PizzAut, la rivoluzione inclusiva della ristorazione protagonista a Piacenza
Redazione Online
|1 anno fa

In una giornata segnata dall’allerta meteo, un gremito Salone Nelson Mandela ha accolto Nico Acampora ed Elisabetta Soglio, protagonisti al Festival Incontri organizzato dal Consorzio Sol.co. e Federsolidarietà, con il supporto di Asp Città di Piacenza. I due hanno presentato il loro libro “Vietato calpestare i sogni”, che racconta la straordinaria esperienza di PizzAut, una pizzeria che impiega 41 ragazzi autistici e cinque collaboratori non autistici.

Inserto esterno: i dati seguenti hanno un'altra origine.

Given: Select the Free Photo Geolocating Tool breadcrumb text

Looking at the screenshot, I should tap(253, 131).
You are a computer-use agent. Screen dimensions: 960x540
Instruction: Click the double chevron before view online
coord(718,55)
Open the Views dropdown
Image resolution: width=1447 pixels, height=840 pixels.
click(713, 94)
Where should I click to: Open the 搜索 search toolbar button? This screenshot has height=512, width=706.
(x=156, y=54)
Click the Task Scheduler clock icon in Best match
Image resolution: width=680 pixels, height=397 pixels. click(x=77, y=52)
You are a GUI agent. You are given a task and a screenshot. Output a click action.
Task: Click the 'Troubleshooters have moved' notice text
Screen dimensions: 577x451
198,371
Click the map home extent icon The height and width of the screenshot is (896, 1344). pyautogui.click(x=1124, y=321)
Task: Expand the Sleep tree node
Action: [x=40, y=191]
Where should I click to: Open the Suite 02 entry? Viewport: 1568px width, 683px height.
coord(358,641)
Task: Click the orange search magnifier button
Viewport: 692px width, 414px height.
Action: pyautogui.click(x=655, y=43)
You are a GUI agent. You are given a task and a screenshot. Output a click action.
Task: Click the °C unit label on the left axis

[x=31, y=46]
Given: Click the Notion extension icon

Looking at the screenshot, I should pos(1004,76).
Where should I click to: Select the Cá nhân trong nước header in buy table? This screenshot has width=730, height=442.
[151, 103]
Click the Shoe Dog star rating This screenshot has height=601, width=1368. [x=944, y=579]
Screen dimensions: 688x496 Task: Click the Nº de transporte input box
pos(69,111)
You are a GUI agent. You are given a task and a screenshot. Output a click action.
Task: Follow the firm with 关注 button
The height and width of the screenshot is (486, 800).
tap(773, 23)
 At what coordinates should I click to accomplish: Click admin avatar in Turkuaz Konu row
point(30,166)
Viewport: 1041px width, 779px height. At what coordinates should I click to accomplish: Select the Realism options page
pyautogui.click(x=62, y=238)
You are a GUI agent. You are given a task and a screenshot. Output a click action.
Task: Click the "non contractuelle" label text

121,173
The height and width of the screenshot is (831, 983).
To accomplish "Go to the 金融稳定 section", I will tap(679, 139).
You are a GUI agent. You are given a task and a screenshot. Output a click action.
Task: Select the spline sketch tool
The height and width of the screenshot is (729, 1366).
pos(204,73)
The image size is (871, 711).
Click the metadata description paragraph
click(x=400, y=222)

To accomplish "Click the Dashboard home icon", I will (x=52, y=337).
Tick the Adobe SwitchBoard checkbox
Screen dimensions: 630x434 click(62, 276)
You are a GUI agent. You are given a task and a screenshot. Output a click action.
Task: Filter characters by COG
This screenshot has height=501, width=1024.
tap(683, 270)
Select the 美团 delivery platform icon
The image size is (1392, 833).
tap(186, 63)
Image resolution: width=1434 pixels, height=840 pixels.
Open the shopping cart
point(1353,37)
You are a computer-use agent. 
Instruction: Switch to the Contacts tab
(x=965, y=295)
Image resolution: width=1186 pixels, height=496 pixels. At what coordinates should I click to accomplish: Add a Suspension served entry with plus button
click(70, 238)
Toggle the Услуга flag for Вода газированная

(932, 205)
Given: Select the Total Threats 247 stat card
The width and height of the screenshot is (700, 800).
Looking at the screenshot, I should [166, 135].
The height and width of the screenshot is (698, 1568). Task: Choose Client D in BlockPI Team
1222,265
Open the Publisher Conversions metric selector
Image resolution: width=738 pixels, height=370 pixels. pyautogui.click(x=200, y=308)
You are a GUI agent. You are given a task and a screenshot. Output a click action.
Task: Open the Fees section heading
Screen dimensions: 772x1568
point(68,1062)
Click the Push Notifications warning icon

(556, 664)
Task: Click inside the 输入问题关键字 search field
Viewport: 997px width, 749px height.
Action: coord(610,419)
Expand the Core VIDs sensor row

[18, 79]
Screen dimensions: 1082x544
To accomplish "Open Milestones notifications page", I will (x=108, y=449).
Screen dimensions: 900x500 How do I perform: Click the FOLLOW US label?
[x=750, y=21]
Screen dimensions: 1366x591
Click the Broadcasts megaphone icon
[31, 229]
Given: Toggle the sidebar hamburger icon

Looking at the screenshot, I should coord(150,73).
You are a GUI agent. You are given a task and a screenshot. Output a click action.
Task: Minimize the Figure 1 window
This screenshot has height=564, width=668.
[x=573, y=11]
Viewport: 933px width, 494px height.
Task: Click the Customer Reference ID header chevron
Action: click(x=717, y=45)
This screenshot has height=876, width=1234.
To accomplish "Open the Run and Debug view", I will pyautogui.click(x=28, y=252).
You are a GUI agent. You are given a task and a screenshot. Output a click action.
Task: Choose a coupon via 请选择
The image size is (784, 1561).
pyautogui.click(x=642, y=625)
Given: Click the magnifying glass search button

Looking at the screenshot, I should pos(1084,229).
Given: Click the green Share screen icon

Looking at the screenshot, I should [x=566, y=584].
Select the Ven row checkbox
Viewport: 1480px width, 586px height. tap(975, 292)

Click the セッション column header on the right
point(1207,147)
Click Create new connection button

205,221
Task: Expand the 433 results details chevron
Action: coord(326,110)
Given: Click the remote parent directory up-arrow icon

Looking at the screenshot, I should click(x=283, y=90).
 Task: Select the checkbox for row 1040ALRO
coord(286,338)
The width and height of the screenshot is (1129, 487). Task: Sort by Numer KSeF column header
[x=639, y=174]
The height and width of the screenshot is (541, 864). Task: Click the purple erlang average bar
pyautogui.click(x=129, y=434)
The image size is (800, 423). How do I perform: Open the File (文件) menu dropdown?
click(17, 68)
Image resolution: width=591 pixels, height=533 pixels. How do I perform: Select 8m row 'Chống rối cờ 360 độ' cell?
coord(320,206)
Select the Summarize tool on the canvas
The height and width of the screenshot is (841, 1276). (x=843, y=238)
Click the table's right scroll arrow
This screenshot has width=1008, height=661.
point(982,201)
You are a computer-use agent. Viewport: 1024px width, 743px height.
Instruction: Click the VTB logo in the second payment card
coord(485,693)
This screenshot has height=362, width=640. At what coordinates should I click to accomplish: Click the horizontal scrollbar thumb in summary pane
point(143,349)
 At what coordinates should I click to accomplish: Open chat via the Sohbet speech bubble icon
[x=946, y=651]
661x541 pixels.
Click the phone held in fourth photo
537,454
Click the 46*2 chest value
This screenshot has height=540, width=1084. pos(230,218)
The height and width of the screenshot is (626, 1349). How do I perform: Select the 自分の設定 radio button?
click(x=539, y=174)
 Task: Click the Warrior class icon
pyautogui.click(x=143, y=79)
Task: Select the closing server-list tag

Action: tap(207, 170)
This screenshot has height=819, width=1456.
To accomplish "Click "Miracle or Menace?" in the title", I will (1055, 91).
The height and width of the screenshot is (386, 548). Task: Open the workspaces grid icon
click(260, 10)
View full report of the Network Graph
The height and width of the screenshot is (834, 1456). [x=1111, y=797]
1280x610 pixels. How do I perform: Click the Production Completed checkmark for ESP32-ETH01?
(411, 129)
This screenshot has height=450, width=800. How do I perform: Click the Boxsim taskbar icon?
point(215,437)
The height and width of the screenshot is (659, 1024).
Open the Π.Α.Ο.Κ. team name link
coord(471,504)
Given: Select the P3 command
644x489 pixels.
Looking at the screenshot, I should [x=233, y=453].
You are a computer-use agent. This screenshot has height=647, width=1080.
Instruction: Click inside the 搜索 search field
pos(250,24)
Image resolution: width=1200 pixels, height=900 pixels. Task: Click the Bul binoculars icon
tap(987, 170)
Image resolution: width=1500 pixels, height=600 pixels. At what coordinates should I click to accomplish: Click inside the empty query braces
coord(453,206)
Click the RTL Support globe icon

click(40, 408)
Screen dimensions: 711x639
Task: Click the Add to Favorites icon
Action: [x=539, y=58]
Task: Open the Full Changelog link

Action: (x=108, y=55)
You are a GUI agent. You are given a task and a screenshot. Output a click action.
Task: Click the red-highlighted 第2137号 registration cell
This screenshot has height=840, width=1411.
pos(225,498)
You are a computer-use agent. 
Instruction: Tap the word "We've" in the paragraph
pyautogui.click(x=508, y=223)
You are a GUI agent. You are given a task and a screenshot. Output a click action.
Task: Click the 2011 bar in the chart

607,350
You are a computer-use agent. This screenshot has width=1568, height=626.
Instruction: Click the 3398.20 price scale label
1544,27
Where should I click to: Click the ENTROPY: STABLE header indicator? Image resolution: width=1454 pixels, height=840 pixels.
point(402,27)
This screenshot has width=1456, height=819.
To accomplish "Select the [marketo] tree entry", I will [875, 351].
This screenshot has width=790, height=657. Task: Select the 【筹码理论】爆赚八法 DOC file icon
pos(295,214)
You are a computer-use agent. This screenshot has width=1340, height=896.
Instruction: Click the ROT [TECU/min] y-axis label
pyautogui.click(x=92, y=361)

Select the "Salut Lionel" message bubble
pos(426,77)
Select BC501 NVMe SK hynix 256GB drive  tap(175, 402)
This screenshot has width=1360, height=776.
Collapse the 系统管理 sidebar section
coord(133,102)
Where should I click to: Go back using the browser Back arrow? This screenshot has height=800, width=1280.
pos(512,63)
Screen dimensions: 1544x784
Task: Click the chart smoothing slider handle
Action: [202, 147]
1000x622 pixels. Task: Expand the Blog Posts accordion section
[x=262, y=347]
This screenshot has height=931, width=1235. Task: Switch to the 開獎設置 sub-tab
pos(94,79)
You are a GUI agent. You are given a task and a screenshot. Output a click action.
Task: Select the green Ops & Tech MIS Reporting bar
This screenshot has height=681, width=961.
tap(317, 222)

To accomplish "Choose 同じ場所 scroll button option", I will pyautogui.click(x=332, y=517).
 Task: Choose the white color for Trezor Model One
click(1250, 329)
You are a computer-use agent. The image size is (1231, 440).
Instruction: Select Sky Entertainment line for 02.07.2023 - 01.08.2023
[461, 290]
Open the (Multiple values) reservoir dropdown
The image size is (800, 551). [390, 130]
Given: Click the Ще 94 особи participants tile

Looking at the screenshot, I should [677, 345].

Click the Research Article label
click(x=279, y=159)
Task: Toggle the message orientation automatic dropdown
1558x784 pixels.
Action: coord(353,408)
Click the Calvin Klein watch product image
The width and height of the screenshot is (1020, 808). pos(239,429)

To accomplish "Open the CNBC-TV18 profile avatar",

La storia di questo progetto di imprenditoria sociale ha ormai varcato i confini locali, rappresentando una “good news” nel panorama italiano.
Acampora ha raccontato l’inizio difficile del progetto, accolto inizialmente con scetticismo anche da professionisti: “Una neuropsichiatra mi scrisse che ero un padre frustrato che non si arrendeva alla disabilità di suo figlio e si inventava progetti irrealizzabili. Da allora abbiamo fatto 300mila pizze e aperto due ristoranti”. I successi di PizzAut sono numerosi, con ragazzi autistici che hanno superato grandi ostacoli: da quelli affetti da mutismo selettivo che oggi sono ottimi camerieri, a chi non sapeva scrivere e ora gestisce le ordinazioni. La pizzeria ha persino cucinato per il Papa e il Presidente Mattarella.
Nonostante questi traguardi, Acampora ha sottolineato le difficoltà legate all’inclusione in Italia, specie nel mondo scolastico.